• [TASK DIRECTIONS]: Each line of the records below that contains "Viewport" needs to be copied.

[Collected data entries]
= = = = = = =
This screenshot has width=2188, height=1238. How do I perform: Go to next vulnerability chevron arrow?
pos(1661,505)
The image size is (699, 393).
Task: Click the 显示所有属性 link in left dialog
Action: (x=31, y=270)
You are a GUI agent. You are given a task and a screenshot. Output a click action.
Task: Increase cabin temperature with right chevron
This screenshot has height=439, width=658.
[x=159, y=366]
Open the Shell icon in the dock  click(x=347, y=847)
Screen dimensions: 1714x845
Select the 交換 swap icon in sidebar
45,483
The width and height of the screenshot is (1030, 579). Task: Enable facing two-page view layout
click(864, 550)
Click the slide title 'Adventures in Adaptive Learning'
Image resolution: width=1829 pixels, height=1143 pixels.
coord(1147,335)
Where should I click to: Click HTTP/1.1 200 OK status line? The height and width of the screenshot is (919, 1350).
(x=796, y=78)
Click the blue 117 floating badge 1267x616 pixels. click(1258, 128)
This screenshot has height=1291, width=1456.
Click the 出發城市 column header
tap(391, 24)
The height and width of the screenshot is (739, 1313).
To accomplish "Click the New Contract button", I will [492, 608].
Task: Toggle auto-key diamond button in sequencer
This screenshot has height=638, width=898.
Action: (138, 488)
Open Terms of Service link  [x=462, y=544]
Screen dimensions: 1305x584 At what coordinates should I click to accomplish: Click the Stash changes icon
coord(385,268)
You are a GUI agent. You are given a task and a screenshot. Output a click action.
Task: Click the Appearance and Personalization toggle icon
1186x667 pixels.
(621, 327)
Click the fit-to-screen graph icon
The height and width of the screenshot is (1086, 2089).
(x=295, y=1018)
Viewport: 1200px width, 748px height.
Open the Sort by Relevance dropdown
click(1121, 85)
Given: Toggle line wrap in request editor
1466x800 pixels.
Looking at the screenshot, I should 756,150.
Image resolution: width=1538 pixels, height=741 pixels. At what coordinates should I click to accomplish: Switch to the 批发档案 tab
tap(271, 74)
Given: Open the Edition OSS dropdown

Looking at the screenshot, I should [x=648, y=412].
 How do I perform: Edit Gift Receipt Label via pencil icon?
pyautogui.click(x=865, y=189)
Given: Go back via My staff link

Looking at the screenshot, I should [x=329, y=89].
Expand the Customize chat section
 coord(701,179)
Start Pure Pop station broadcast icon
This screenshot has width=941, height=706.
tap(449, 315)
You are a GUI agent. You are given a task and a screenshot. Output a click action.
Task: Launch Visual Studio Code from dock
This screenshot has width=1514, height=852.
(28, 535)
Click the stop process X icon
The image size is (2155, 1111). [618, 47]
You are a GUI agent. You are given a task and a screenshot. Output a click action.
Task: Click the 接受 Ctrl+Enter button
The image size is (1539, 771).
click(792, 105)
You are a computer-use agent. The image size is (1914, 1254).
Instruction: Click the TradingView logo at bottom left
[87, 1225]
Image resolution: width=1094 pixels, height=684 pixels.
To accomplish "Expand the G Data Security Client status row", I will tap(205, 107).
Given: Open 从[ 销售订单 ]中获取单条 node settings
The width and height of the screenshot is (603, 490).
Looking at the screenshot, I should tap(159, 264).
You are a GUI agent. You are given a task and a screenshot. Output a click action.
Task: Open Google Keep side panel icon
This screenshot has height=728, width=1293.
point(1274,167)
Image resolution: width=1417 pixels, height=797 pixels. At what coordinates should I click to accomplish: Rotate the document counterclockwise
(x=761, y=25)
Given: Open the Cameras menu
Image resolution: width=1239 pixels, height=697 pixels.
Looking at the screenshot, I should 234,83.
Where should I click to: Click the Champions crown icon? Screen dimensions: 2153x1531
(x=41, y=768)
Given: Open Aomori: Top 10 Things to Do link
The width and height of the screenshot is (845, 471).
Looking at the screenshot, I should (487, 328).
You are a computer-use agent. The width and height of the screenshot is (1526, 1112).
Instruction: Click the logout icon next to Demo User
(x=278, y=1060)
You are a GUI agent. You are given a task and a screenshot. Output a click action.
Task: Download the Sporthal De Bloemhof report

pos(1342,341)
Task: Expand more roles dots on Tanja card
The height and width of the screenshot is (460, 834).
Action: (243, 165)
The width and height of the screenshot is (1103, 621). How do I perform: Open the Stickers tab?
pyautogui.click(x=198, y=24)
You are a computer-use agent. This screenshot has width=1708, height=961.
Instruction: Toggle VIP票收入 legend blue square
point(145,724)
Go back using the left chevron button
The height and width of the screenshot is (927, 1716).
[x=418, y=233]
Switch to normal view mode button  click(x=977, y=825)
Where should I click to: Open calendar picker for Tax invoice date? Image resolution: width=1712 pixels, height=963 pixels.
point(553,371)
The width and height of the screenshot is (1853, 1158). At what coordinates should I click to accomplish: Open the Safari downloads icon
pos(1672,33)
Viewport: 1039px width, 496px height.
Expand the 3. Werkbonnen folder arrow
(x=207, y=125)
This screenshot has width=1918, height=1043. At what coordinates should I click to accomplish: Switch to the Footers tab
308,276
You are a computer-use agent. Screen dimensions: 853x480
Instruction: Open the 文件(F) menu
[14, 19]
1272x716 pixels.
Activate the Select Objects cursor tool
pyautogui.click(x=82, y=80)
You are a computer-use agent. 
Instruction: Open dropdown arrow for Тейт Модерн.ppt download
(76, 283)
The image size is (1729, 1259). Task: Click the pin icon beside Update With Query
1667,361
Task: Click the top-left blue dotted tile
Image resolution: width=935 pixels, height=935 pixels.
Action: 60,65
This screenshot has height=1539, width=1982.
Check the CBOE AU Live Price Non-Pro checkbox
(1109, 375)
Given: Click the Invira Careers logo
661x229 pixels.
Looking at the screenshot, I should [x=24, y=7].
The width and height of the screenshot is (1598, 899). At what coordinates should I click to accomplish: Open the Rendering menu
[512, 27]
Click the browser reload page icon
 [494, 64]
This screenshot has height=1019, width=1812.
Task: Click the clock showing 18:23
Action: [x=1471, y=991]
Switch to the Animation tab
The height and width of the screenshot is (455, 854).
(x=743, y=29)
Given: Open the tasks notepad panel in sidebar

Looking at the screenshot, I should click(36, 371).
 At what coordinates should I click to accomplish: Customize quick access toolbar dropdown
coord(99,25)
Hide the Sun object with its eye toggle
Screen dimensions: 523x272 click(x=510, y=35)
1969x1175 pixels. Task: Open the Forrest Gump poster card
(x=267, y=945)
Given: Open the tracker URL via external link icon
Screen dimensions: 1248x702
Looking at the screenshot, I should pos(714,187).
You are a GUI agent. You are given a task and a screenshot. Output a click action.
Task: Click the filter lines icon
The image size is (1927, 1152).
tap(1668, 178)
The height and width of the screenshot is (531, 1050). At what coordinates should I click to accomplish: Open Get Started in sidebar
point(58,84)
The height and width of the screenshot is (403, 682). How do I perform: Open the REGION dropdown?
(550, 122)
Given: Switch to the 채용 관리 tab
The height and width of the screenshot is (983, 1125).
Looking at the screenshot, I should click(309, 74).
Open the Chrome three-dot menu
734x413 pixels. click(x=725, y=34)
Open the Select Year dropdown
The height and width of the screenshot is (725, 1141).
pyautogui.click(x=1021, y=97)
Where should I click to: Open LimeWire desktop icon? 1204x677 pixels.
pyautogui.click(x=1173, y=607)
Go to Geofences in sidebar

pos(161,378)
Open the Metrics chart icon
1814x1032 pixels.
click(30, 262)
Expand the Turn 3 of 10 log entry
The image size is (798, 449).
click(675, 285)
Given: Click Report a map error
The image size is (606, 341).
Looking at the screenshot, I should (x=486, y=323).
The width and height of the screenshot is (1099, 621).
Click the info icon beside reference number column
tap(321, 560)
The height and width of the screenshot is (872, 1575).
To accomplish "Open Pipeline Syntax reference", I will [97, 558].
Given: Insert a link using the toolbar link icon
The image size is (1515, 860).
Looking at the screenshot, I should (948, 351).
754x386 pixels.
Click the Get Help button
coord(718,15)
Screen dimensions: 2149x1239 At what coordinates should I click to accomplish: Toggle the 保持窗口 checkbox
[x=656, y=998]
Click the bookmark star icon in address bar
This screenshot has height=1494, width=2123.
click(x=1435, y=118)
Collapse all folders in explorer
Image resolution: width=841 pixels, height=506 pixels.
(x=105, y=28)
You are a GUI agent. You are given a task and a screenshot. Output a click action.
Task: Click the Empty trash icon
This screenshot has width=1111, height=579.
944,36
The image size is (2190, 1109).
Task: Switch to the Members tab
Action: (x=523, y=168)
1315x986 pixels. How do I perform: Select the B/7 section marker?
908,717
= = = = = = =
• [YOUR SOLUTION]:
Viewport: 1200px width, 748px height.
Viewport: 1039px width, 496px height.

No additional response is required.